Preventing smoking, particularly at the primary level, is a major task and, as is often the case, the power to enact radical preventive public health measures lies with politicians more than doctors, though the medical profession certainly has its role to play in driving that political debate. At the level of secondary prevention, however, effective means of helping people to stop smoking have been available to the profession for many years, yet for various reasons it has failed to apply them. Part of the reason for this is perhaps that smoking has tended to be, and is still widely perceived to be, a matter of personal choice rather than an addictive behaviour. Today’s doctors were not taught about the addictive nature of smoking or its treatment and, as other articles in this issue of Thorax point out,11 ,12 nor is the current generation of medical students. Hence, despite the fact that it is now nearly 20 years since Russell and colleagues documented the effectiveness of simple advice from the primary physician to give up smoking,13relatively few doctors routinely apply even this simple intervention, let alone more intensive cessation support. Smoking cessation services have never been a high priority for National Health Service planners and managers and, despite established clinical evidence of efficacy,14-16 nicotine replacement therapy (NRT) has not generally been available on the NHS. In fact, NRT approximately doubles the cessation rate achieved by non-pharmacological smoking cessation interventions,15 ,16 a level of efficacy which for most interventions in medicine would be more than sufficient to justify widespread use. Even if at an individual level the chance of successful smoking cessation after these or related interventions is modest, the effect across the population in terms of numbers of ex-smokers generated and morbidity and mortality avoided should be substantial. That, surely, is the justification for many other modestly effective and routinely used therapeutic interventions in medicine. Smoking cessation should be no exception.
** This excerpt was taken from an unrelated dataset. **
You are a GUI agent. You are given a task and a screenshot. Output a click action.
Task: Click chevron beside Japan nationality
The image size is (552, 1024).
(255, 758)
As a supplement to the December issue ofThorax we published two documents that we hope will provide a major impetus to the development of smoking cessation services. The first, Smoking Cessation Guidelines for Health Professionals 17 summarises the background evidence for smoking cessation interventions and provides clear guidelines to various groups of health care professionals as to how they can influence smoking behaviour, and what they should be doing to achieve this. The fundamental themes are the systematic ascertainment of smoking status in all patients, the provision of advice and assistance to those who want to try to give up smoking, and recommendation of nicotine replacement therapy where appropriate. The basic structure of these interventions and references to further sources of practical information on service design and provision are provided within the document. Recognising that these are initiatives that cannot occur without the will and support of health authorities and primary care groups, the guideline also makes the appropriate recommendations for health commissioners as well as for health care professionals.
For those who wish to see the numerical evidence on the size of the health gain likely to be achieved by smoking cessation intervention and the cost implications of providing these services, we have also published Guidance for Commissioners on the Cost Effectiveness of Smoking Cessation Interventions.18This document spells out the financial cost of smoking to our society, the expected cessation rate for different levels of intervention, the cost to commissioners of providing these interventions, and the estimated cost per life year saved. The basic messages are that the total cost to society of brief advice from a doctor with the provision of self help materials is approximately £260 per life year saved and, with the full costs of nicotine replacement therapy included, it is less than £700. Compared with the total societal costs of most other medical interventions19 this represents extremely good value for money. It is time for the medical profession to start to take smoking cessation seriously and, as specialists in respiratory disease, we should be particularly proactive in ensuring that smoking cessation support becomes a systematic and routine component of health care delivery.